If lines or points have been replicated, these should be specified in strata (i.e. different Region.Labels).

sample.table

Each row of sample.table specifies a sample -- that is a line or point transect. This data.frame has three columns:

  • Region.Label - identifies which region the sample was located in
  • Sample.Label - the identifier for this line/point
  • Effort - the length of the line/number of times the point was visited

sample.table is linked to the region.table by the Region.Label column.

obs.table

The observation table creates a link between the other two tables and the data used to fit the model (the data.frame used to fit the detection function). If the data used to fit the detection function (the data argument) contains the columns Region.Label and Sample.Label then the obs.table is unnecessary.

If you choose to specify obs.table rather than using data, it must have the following columns:

  • object - identifier to a specific observation in data
  • Region.Label - identifier for the region
  • Sample.Label - identifier for the line or point

The obs.table is linked to the sample.table by the Sample.Label and Region.Label columns.
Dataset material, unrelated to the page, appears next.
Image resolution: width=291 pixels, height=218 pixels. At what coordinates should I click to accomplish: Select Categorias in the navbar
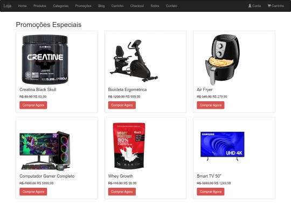point(61,6)
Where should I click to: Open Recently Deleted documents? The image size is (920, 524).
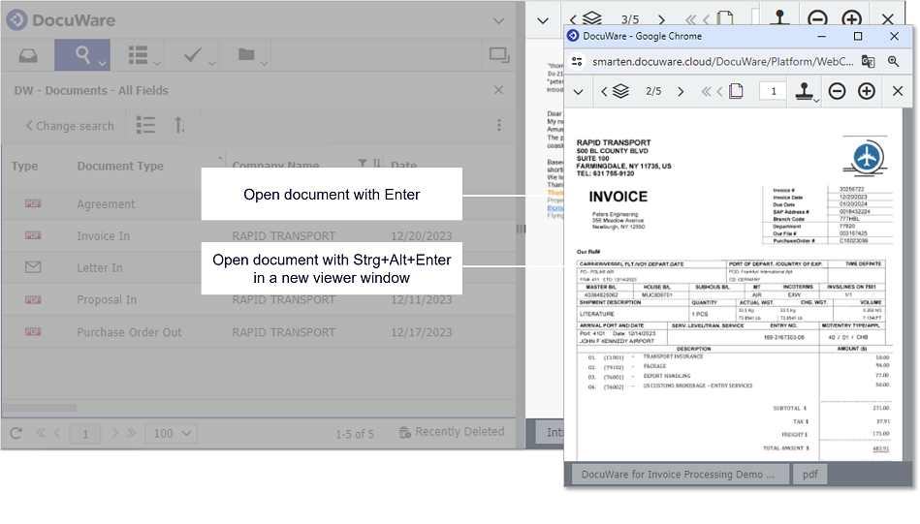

Using ds to estimate abundance

If you want to estimate abundance in a given area at the same time as fitting the detection function, you can provide region.table and sample.table (and optionally obs.table, as detailed above) to the ds function.

Two additional arguments to ds may also be useful:

  • covert.units - gives the conversion factor between the Area, Effort and distance columns. See the "Units" section of the ds manual page for more information.
  • dht.group - should estimates of abundance and density set the group size for each observation to be 1 (hence giving the density/abundance of the groups; dht.group=TRUE) or use the observed group size (giving the density/abundance of individuals; dht.group=FALSE).

A simple call to ds may then look like this:

    ds(data, formula=~1, region.table=regions, sample.table=samples)

The disadvantage of this approach is that if one is performing model selection and running several different models (say with different covariates or key functions) each call to ds will take longer as abundance must be calculated each time.

Using dht to estimate abundance

If a detection function has already been fitted, one can call dht separately. As with ds above, the convert.units argument can be used. The equivalent to dht.group above is to supply options=list(group=...), defined as above.

A simple call to dht might look like:

     dht(model$ddf, regions, samples)

where model is a model fitted with ds.

If the detection function was fitted using the ddf function in mrds and was called model then the following is equivalent:

     dht(model, regions, samples)

Example

To show how to take a survey design and put this into the above format, here is a "toy" example. The below image shows a survey area "Region 1" with seven transects (labelled 1-7) and three observations (marked with an "X") on transect 2. (This does not represent a regular distance sampling survey!)

For this survey we would set up the tables as follows:

    regions <- data.frame(Region.Label = 1,
                          Area         = 150)

    samples <- data.frame(Region.Label = rep(1,7),
                          Sample.Label = 1:7,
                          Effort       = c(1,3,1.5,1.2,1,1,0.8))

    data   <- data.frame(distance      = c(0.05,0.1,0.2),
                         object        = 1:3,
                         Region.Label  = rep(1,3),
                         Sample.Label  = rep(2,3))

Assuming that (say) Area is in km^2^ and Effort and distance are in km (distances areas reported here are eyeballed and not the true values!).

References

Buckland, ST, DR anderson, KP Burnham, JL Laake, DL Borchers, and L Thomas. Introduction to Distance Sampling, Oxford University Press, 2001.